Nichi Vendola incassa la fiducia della sua maggioranza sulla bufera scaturita delle intercettazioni con l’ex pr dell’Ilva Girolamo Archinà. Il leader di Sel spiega: ”Telefonata fatta per difendere posti lavoro. Mi vergogno di aver riso del giornalista e chiedo scusa”. Il cronista: ”Accetto con riserva, scuse piu’ belle le faccia alla citta’, sostenga la sanita”.
Nel colloquio del luglio 2010, intercettato dalla procura di Taranto, il governatore ride sonoramente e si complimenta con Archinà per lo ”scatto felino” con cui ha strappato il microfono al cronista Luigi Abbate che aveva chiesto al patron dell’Ilva, Emilio Riva, dei morti di tumore a Taranto. A quel cronista Vendola oggi manda a dire via Twitter che ”l’unica cosa di cui mi vergogno davvero è di aver riso in quel modo di un giornalista che faceva il suo mestiere, e a cui chiedo scusa”.

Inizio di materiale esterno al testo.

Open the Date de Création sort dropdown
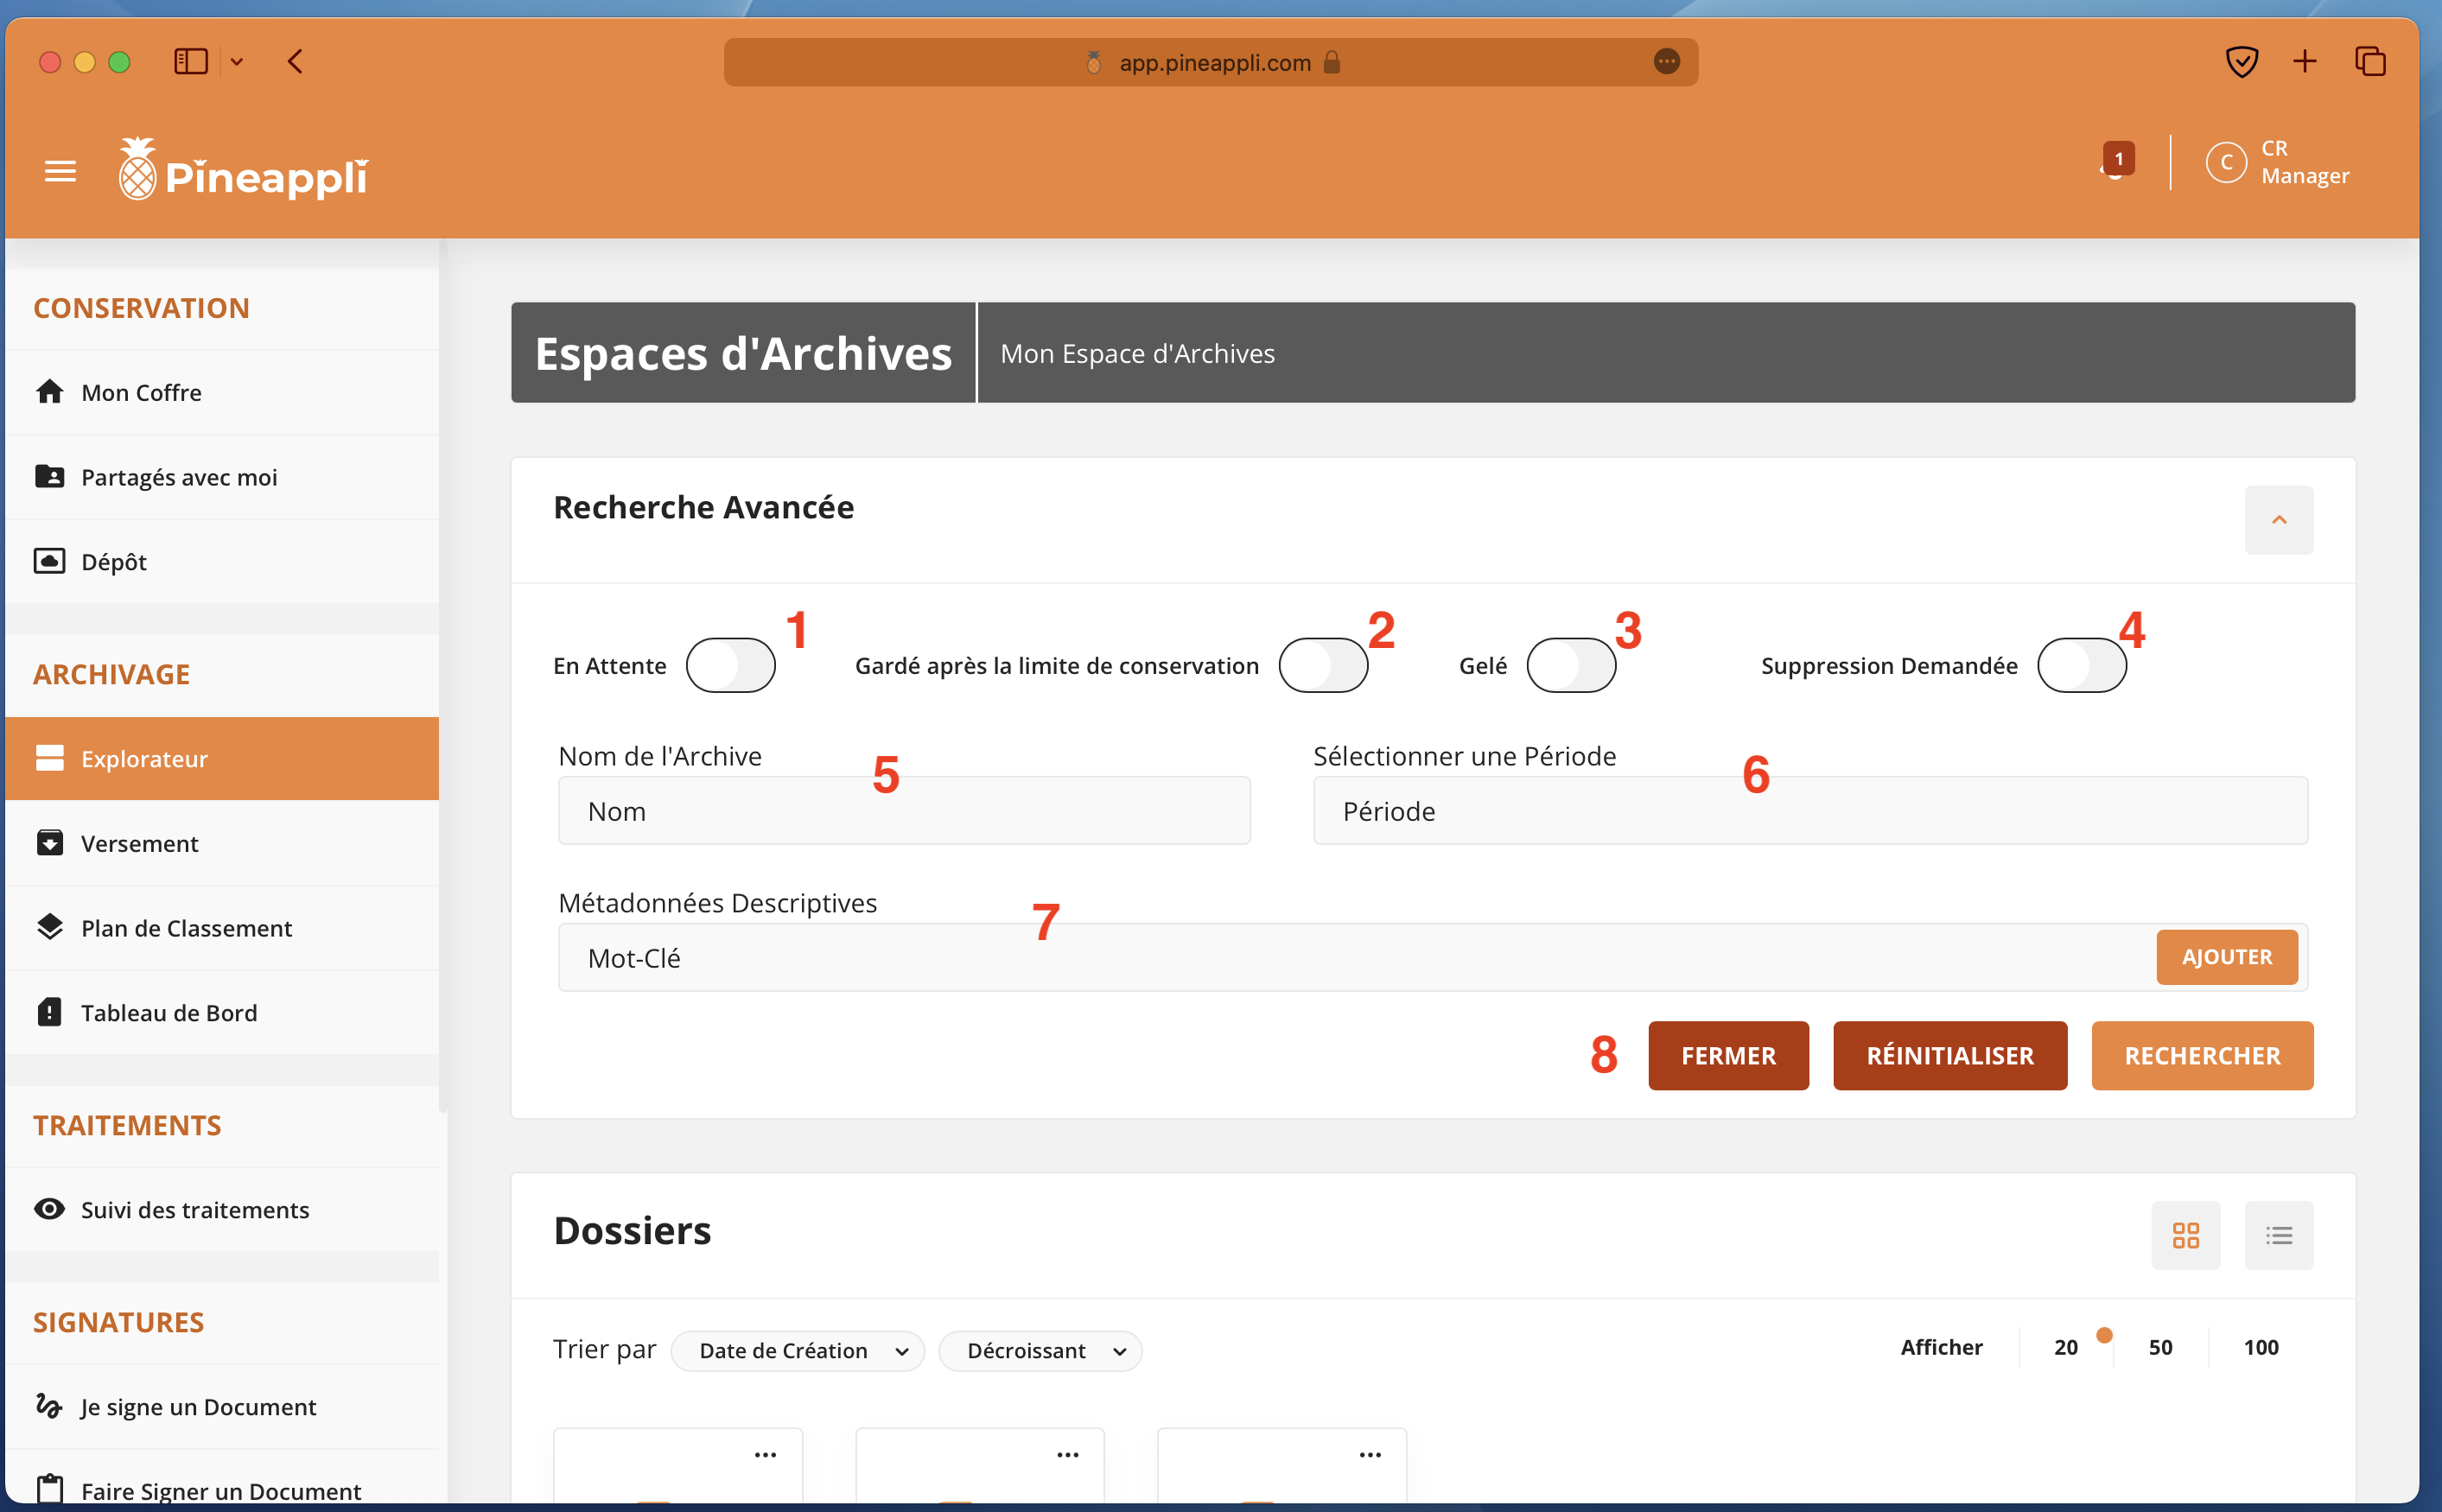Viewport: 2442px width, 1512px height. click(x=797, y=1351)
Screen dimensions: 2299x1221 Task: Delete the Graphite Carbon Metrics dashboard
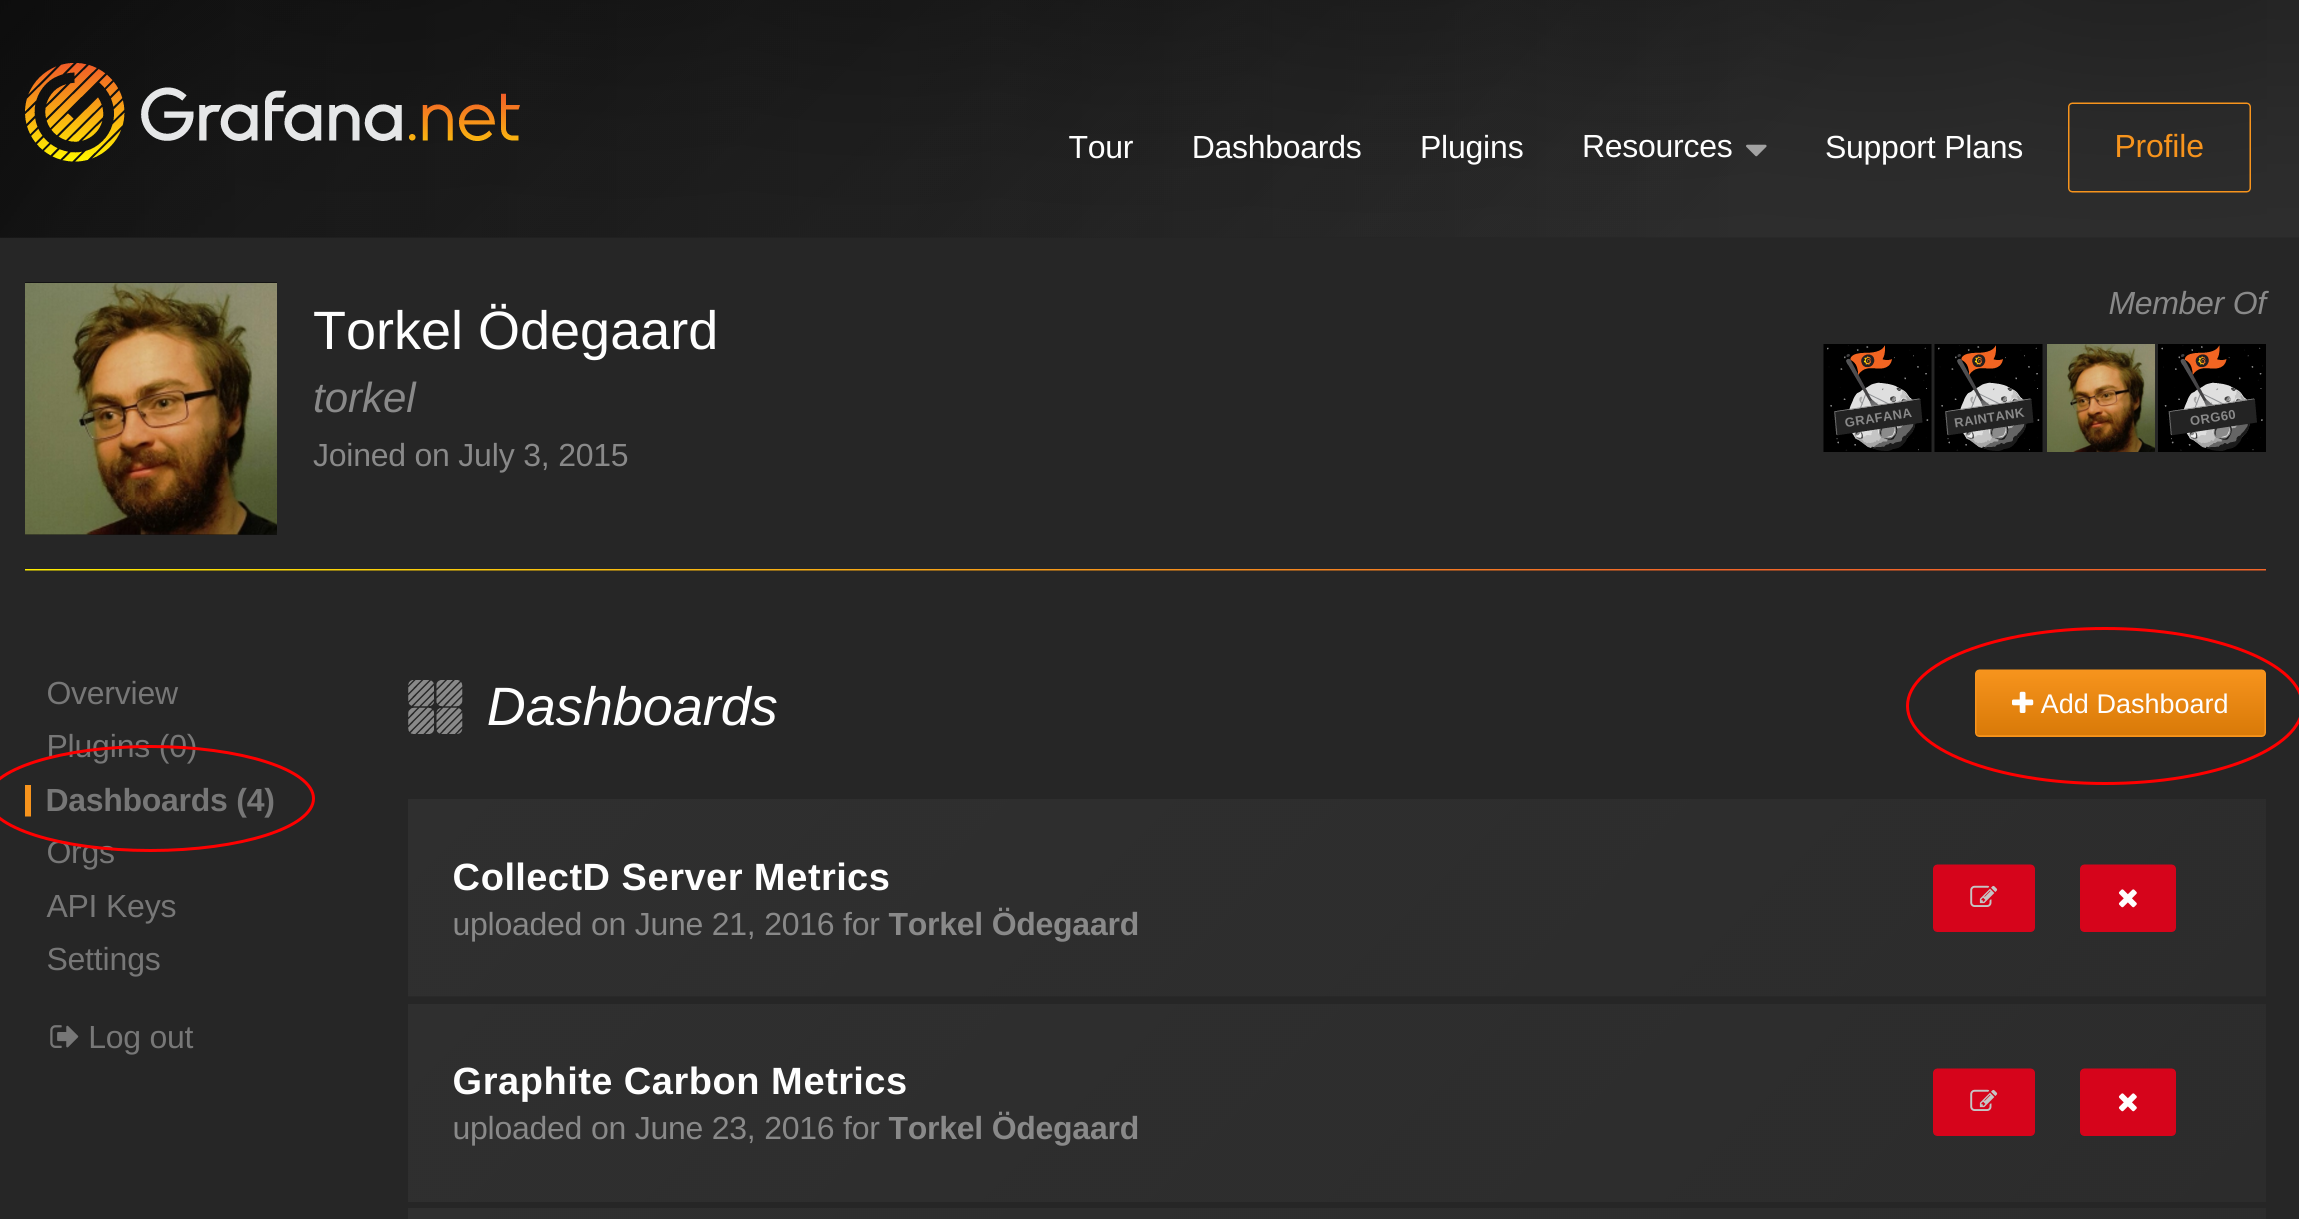(2127, 1102)
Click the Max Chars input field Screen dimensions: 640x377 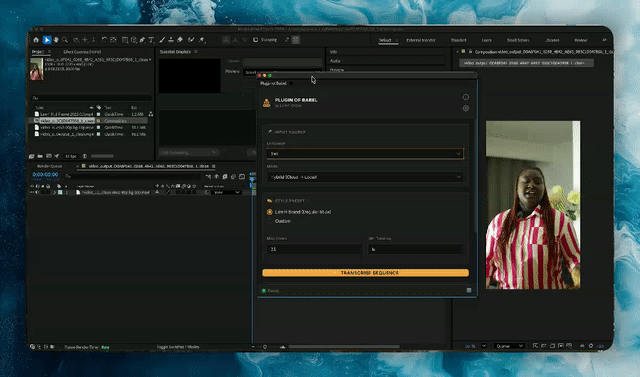pos(314,249)
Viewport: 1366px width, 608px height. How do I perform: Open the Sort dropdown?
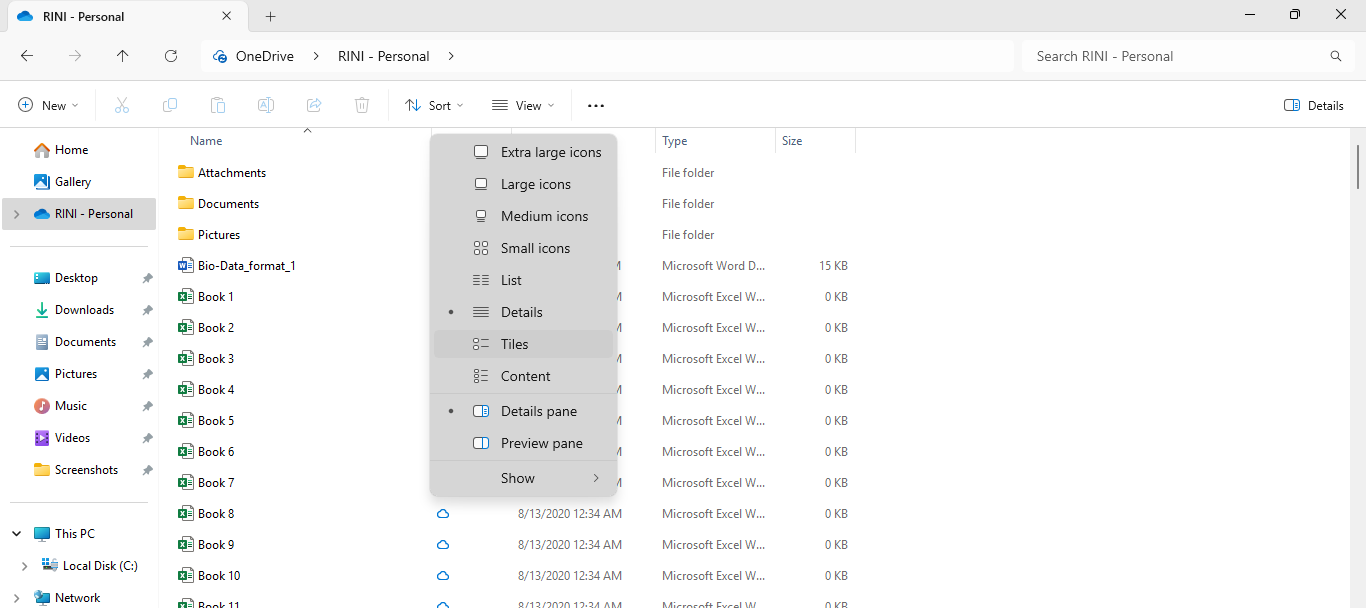tap(434, 105)
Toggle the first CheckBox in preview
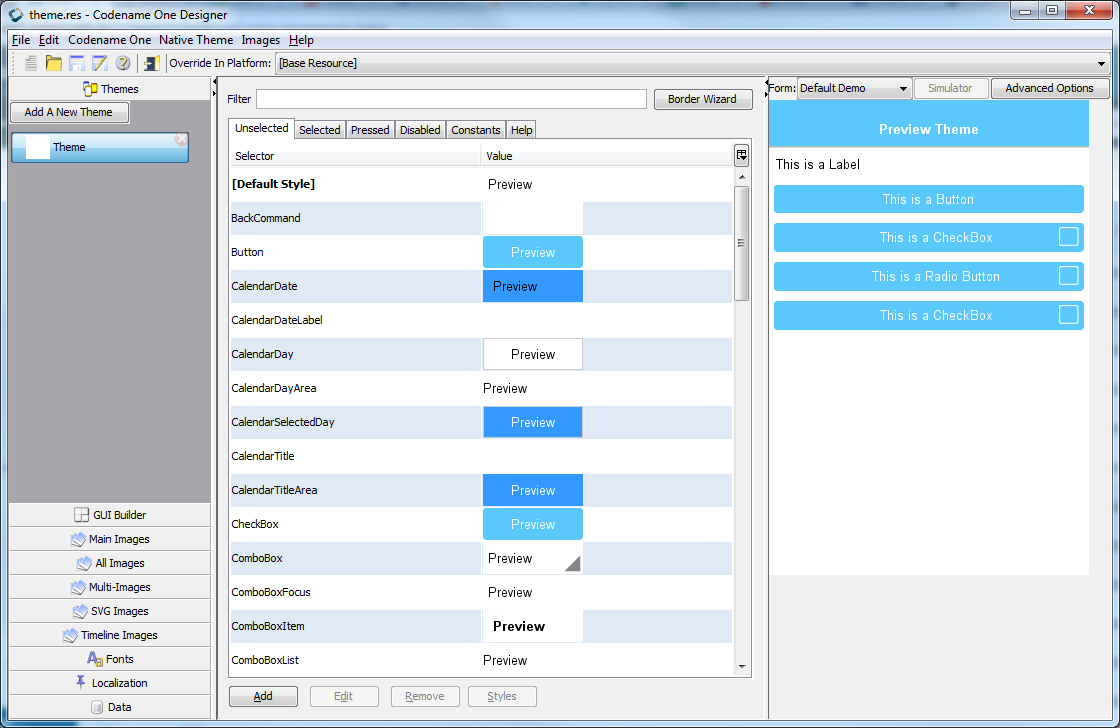The width and height of the screenshot is (1120, 728). [1068, 236]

“L’unica cosa di cui mi vergogno davvero è di aver riso in quel modo di un giornalista che faceva il suo mestiere, e a cui chiedo scusa”, dice Vendola. L’impressione che si ha, mentre lo stomaco si aggroviglia a sentire le sue irritabili risate, è invece di aver a che fare con un fantozziano intento a compiacere il suo potente interlocutore. Quelle risate intinte nel cinismo, oltre a celebrare l’impudenza di che ha impedito ad un giornalista di fare il suo lavoro, forse nell’intenzione del Governatore avrebbero anche dovuto servire a rendere meno penosa la sua deferenza illimitata. Senza riuscirci però. Perché, ad un certo punto, quell’inginocchiamento è stato motivo di evidente imbarazzo per lo stesso “ambasciatore” dell’Ilva.